### Supplied data

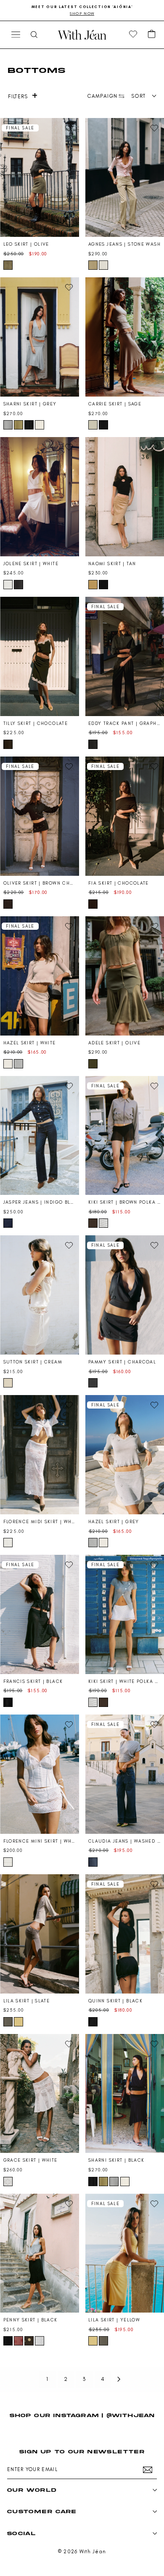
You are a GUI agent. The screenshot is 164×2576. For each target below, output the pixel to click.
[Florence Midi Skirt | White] (39, 1454)
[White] (103, 265)
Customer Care (42, 2511)
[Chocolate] (8, 744)
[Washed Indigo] (93, 1862)
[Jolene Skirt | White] (39, 496)
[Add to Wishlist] (69, 128)
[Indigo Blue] (8, 1223)
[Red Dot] (18, 2340)
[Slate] (8, 2021)
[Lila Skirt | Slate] (39, 1934)
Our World (31, 2490)
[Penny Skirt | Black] (39, 2253)
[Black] (29, 424)
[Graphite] (93, 744)
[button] (152, 34)
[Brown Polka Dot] (93, 1223)
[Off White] (39, 424)
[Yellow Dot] (29, 2340)
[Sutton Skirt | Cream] (39, 1295)
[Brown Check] (8, 904)
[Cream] (8, 1382)
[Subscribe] (147, 2470)
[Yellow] (18, 2021)
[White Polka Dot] (103, 1223)
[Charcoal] (18, 584)
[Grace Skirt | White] (39, 2093)
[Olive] (8, 265)
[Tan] (93, 584)
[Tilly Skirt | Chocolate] (39, 656)
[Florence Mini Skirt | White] (39, 1774)
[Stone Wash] (93, 265)
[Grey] (8, 424)
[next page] (119, 2379)
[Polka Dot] (39, 2340)
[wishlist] (133, 34)
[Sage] (93, 424)
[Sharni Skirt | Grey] (39, 337)
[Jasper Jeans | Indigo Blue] (39, 1135)
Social (21, 2533)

######

- **Exercise description**:
With the images left out, output all the entries above exactly.

- **Result below**:
You are a GUI agent. The screenshot is 164×2576. For each target below, output the pixel to click.
[Florence Midi Skirt | White] (39, 1454)
[White] (103, 265)
Customer Care (42, 2511)
[Chocolate] (8, 744)
[Washed Indigo] (93, 1862)
[Jolene Skirt | White] (39, 496)
[Add to Wishlist] (69, 128)
[Indigo Blue] (8, 1223)
[Red Dot] (18, 2340)
[Slate] (8, 2021)
[Lila Skirt | Slate] (39, 1934)
Our World (31, 2490)
[Penny Skirt | Black] (39, 2253)
[Black] (29, 424)
[Graphite] (93, 744)
[button] (152, 34)
[Brown Polka Dot] (93, 1223)
[Off White] (39, 424)
[Yellow Dot] (29, 2340)
[Sutton Skirt | Cream] (39, 1295)
[Brown Check] (8, 904)
[Cream] (8, 1382)
[Subscribe] (147, 2470)
[Yellow] (18, 2021)
[White Polka Dot] (103, 1223)
[Charcoal] (18, 584)
[Grace Skirt | White] (39, 2093)
[Olive] (8, 265)
[Tan] (93, 584)
[Tilly Skirt | Chocolate] (39, 656)
[Florence Mini Skirt | White] (39, 1774)
[Stone Wash] (93, 265)
[Grey] (8, 424)
[next page] (119, 2379)
[Polka Dot] (39, 2340)
[wishlist] (133, 34)
[Sage] (93, 424)
[Sharni Skirt | Grey] (39, 337)
[Jasper Jeans | Indigo Blue] (39, 1135)
Social (21, 2533)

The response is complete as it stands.